United States v. Interlake Steel Corporation, 297 F. Supp. 912 (N.D. Ill. 1969)

US District Court for the Northern District of Illinois - 297 F. Supp. 912 (N.D. Ill. 1969)
May 14, 1969

297 F. Supp. 912 (1969)

UNITED STATES of America,
v.
INTERLAKE STEEL CORPORATION, a corporation.

No. 68 CR 777.

United States District Court N. D. Illinois, E. D.

March 27, 1969.

As Modified May 14, 1969.

*913 Thomas A. Foran, U. S. Atty., Chicago, Ill., for plaintiff.

Henry L. Pitts and W. Gerald Thursby, Hackbert, Rooks, Pitts, Fullagar & Poust, Chicago, Ill., for defendant.

 
MEMORANDUM AND ORDER ON DEFENDANT'S MOTION TO DISMISS THE INFORMATION

ROBSON, District Judge.

The information in this criminal prosecution charges the defendant, Interlake Steel Corporation, with discharging iron particles and an oily substance into the Little Calumet River on June 3, 1968, in violation of Section 13 of the Rivers and Harbors Act of 1899. 33 U.S.C. § 407. The defendant has moved *914 this court to dismiss the information on three grounds. For the reasons set forth below, this court is of the opinion that the motion should be denied.

The defendant first contends that the information is fatally defective because it fails to allege that this prosecution was undertaken at the request of the Secretary of the Army, the United States Corps of Engineers, or any other officer authorized to do so under the provision of Section 17 of the Act. 33 U.S.C. § 413. Section 17 directs the United States Attorney to vigorously prosecute violators of the Act whenever requested to do so by certain named federal officials and agencies whose responsibility it is to enforce the Act.
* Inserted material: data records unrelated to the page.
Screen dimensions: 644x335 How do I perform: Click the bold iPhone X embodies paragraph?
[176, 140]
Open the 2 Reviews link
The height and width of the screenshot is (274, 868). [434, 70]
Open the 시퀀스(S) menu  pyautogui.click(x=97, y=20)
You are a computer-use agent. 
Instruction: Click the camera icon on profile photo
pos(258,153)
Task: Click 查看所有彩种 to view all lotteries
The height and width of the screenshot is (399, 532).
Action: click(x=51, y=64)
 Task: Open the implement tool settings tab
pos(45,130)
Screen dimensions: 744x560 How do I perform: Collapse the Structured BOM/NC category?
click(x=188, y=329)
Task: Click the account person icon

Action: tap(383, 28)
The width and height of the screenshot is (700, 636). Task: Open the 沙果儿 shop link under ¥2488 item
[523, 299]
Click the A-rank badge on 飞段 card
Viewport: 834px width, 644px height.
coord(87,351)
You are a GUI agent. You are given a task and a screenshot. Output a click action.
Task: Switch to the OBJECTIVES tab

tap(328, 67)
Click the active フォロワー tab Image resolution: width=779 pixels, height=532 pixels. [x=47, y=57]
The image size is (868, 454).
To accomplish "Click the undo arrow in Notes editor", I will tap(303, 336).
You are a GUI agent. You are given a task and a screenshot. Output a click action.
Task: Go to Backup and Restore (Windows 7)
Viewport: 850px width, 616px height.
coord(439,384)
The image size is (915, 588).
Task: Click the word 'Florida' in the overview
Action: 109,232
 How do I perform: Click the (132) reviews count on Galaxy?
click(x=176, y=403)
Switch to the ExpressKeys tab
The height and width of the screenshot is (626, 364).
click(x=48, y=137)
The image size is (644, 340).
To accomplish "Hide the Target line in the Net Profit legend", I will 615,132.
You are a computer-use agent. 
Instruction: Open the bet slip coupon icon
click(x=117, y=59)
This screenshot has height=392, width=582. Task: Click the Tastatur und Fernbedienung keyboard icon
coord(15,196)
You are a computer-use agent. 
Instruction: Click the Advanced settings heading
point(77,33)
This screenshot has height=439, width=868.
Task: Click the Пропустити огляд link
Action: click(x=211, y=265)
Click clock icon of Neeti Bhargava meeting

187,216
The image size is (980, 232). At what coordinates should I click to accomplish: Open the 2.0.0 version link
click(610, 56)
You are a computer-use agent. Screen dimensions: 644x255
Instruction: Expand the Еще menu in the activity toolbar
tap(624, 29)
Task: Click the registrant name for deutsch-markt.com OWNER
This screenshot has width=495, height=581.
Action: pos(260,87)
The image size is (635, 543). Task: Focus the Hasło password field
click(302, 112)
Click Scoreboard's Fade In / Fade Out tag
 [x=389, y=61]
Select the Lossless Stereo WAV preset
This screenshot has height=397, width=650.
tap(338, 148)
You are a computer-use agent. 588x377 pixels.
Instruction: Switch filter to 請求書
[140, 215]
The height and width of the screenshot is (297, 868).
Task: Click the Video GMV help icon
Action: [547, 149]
The defendant contends that the United States Attorney is powerless to enforce the criminal sanctions of the Act absent a request by one of the officials or agencies enumerated in Section 17.

The Rivers and Harbors Act of 1890, the predecessor of the statute here under consideration, contained a provision substantially similar to Section 17. Section 11 of the original Act conferred a duty upon certain officers and agencies of the United States to enforce the Rivers and Harbors Act and, further, to give information of any violations to the United States Attorney.[1] Soon after the enactment of this legislation, the United States District Attorney initiated a prosecution charging that defendant with casting rubbish into a river, in violation of the Rivers and Harbors Act. United States v. Burns, 54 F. 351 (C.C.W.Va. 1893). The defendant there attacked the indictment on the ground that the United States District Attorney did not have authority to prosecute alleged violations of the Rivers and Harbors Act unless the information leading to the prosecution was furnished by an officer or agency authorized to do so by Section 11. The court rejected the defendant's interpretation of this provision, substantially similar to the provision before this court. In Burns, the court reasoned that the provision places upon certain persons and agencies the duty to give information to the United States District Attorney and request prosecutions as part of their responsibility of enforcing the Act. Theoretically, they are in the best position to detect infractions of the law. However, the court explicitly ruled that where information is not given to the United States District Attorney by those duty bound to do so under the Act, the right and duty of the federal prosecuting officer, and of the grand jury, "to initiate proceedings in the manner usual to criminal cases, is not affected, and remains as heretofore." United States v. Burns, supra, at 355. This decision stands unchallenged and its rationale is applicable to Section 17.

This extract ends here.